En choisissant de traiter deux sujets qui ne se rejoignent jamais réellement (le Bauhaus ne suffisant honnêtement pas), Brady Corbet concocte un faux biopic à la fois trop long et trop court! D'un côté, la nouvelle vie de juifs rescapés de la Shoah dont le traumatisme est réduit à une caractéristique chacun, comme pour offrir une pluralité de réactions possibles (mutisme, cauchemars, reniement) dont un problème érectile, confirmant l'obsession du réalisateur pour les problématiques sexuelles, quitte à risquer la saturation et le ridicule (cette scène de viol!). Aussi les relations entre protagonistes (notamment le cousin assez déroutant lors de cette danse avec son épouse) sont-elles réduites à des traits rapidement esquissés sans réelle évolution (ah si, le héros finit par refaire l'amour avec sa femme!). De l'autre, un projet architectural fantasmé interrogeant la démesure, l'obsession, l'égocentrisme. Or, le rapport de classe entre commanditaire et visionnaire, caricatural, prend le pas, à l'instar des diverses difficultés rencontrées, sur la construction elle-même dont la vision des coulisses finit par se répéter, jusqu'à une inutile escapade à Carrare. Quant à la réalisation, capable de belles fulgurances (la statue de la Liberté renversée), elle étouffe sous une musique grandiloquente, des effets soulignant les émotions des personnages, des scènes dramatiques qui nous assomment au lieu de nous émouvoir. Présomptueux.

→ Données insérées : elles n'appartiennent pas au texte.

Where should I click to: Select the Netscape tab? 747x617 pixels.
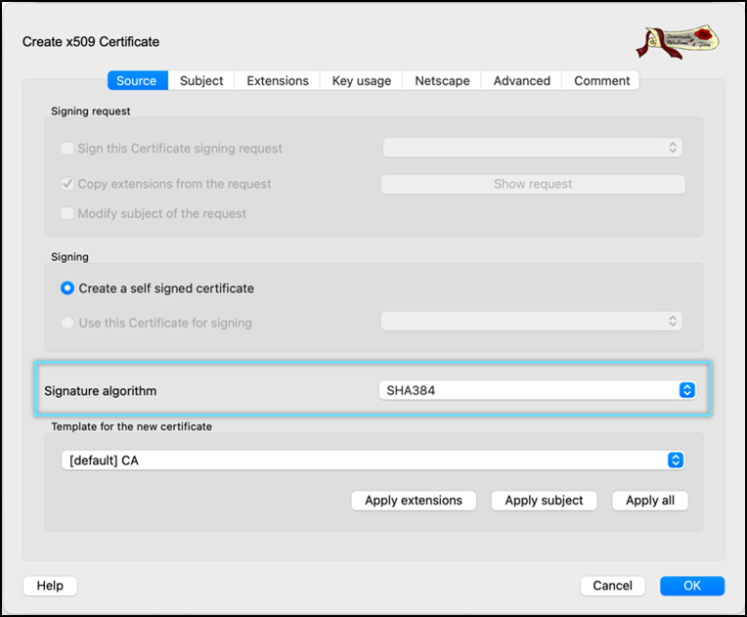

The Brutalist établit un parallèle fort entre la brutalité historique d’une époque et l’architecture qui en a émergé. Le choix du format VistaVision renforce l’authenticité et le panache visuel du film. Adrien Brody livre une performance remarquable, incarnant avec finesse la complexité de l’intégration d’un juif immigré aux États-Unis après la guerre. Une œuvre puissante que je recommande sans hésiter.

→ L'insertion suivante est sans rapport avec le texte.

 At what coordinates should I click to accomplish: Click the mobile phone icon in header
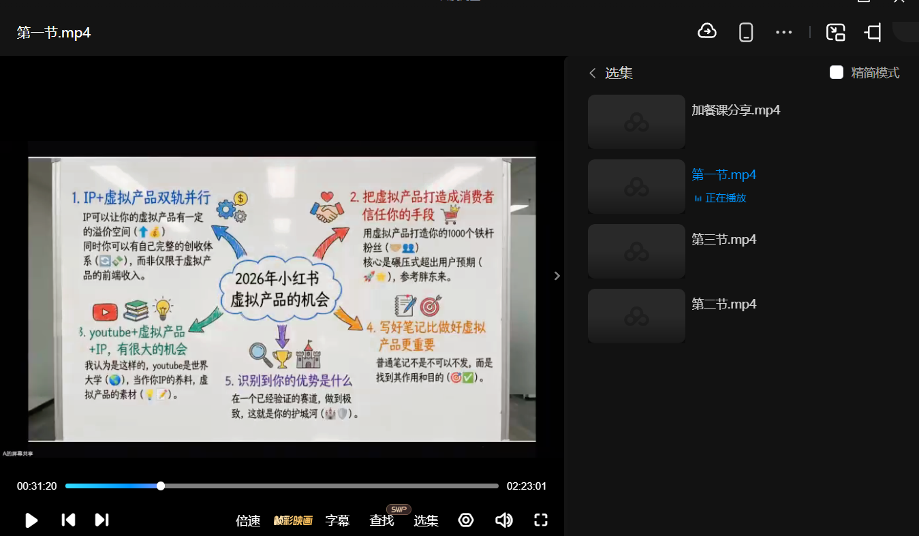[746, 32]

Une vraie claque ..ce film…! D’abord son sujet , l’Amérique de l’après guerre et l’arrivée en masse des juifs d’Europe rescapés des camps pour la plupart qui tentent tant bien que mal de se bâtir une nouvelle vie….parmi eux Laszlo Toth , architecte bulgare renommé …. Puis la photographie, épurée …. Le jeu de Adrian Brody …. Seul bémol …peut-être un peu long au début ?

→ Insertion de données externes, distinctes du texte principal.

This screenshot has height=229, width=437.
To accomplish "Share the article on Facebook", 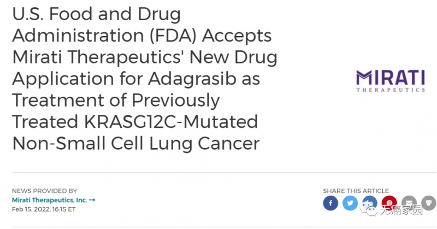I will (330, 204).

La mise en scène est superbe, dynamique, précise. Adrien Brody au sommet de son art avec des scènes extraordinaires spoiler: (l'au revoir à un ami avant le train, quand il est avec sa femme, la rencontre avec le mécène) . 3h qui ne se voient pas passer Un événement tombant comme un cheveu sur la soupe pas utile qui gache le quasi chef d'oeuvre
Un architecte juif, visionnaire, revenu d'un camp de concentration, quitte la Hongrie pour les Etats-Unis et reconstruit sa vie. J'ai trouvé le film intéressant avec de beaux moments, esthétiquement réussis, et d'autres moments bien plus durs, notamment sur la désillusion du rêve américain, voire même sordides. C'est en tout cas très bien réalisé par Brady Corbet et interprété par Adrien Brody.